1Y cuando descendí a mi casa y me fue restituida Ana, mi mujer, y Tobías mi hijo, en la fiesta de Pentecostés, la que es sagrada de siete semanas, hízoseme una comida hermosa, y me recosté a comer; 2y vi viandas muchas, y dije a mi hijo: «Anda y trae a quien hallares de nuestros hermanos menesterosos que se acuerde del Señor; y aquí te aguardo.» 3Y, viniendo, dijo: «Padre, uno de nuestro linaje, estrangulado ha sido lanzado al ágora.» 4Y yo, antes de gustar, saltando, llevéle a una casa, hasta que se puso el sol. 5Y volviendo me lavé y comí mi pan en tristeza. 6Y acordéme de la profecía de Amós, según dijo: «Volveránse vuestras fiestas en llanto, y todas vuestras alegrías en lamentación.» 7Y lloré, y cuando se puso el sol, fui y enterrando, le sepulté. 8Y los parientes burlábanse diciendo: «Aún no teme que se le mate por este negocio; se ha ido corriendo, y he aquí, de nuevo entierra los muertos.» 9Y en la misma noche, volví después de sepultar, y dormíme mancilladoa junto a la pared del atrio; y mi rostro descubierto estaba, 10y no sabía yo que gorriones en la pared hay; y, abiertos mis ojos, dejaron caer los gorriones cosa cálida sobre mis ojos, e hízose albugo en mis ojos; y fui a médicos y no me aprovecharon.
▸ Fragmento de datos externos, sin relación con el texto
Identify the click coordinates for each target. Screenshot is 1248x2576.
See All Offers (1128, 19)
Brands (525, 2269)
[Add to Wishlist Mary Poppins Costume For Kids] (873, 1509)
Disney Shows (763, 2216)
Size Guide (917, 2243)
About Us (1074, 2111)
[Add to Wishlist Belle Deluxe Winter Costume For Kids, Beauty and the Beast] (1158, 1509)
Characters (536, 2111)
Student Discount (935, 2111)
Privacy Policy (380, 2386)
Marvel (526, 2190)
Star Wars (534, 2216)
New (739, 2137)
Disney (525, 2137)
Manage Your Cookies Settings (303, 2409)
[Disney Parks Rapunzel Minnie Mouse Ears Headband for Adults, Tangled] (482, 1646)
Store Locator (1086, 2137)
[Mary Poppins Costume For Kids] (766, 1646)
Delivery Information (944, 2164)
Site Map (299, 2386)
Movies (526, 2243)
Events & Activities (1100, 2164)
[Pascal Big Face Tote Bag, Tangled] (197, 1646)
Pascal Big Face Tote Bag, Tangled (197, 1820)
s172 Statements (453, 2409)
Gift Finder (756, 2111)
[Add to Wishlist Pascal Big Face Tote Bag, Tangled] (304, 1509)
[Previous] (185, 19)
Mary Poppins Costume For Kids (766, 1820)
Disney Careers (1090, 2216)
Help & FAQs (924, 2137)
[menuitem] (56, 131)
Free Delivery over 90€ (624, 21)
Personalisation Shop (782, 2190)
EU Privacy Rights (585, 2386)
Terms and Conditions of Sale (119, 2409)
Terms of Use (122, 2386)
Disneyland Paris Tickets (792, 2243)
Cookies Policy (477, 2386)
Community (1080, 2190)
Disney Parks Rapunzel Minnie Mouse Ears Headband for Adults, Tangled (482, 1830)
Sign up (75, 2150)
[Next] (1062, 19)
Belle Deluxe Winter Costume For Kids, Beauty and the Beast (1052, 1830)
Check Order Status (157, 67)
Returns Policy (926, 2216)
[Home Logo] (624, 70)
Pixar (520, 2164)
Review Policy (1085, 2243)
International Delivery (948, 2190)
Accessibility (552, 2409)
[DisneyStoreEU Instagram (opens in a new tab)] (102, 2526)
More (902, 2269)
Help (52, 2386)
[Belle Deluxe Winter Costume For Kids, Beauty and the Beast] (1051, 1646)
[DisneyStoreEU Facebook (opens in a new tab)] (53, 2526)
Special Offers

Pero Aquiácaro me sustentaba, hasta que partió a la Elimaida. 11Y mi mujer, Ana, asalariábase en los gineceosb, 12y enviabac a los amos y pagábanla también ellos el salario, añadiendo asimismo un cabrito. 13Mas, cuando vino a mí, empezó a balar y le dije: «¿De dónde el cabrito? ¿No será robado? Devuélvelo a sus dueños, que no es lícito comer cosa robada.» 14Pero ella dijo: «Por presente se me ha dado sobre mi salario.» Y no le creí y dije se le devolviera a sus dueños, y avergonzábame de ella. Mas ella, respondiendo, díjome: «¿Dónde están tus limosnas y tus justicias? He aquí todo lo cognoscible, contigo.»d
- a9Por la impureza legal.
- b11Departamento de mujeres.
- c12Sus labores.
- d14Se conoce que todo lo bueno que has hecho está contigo; no ha subido al cielo; está perdido.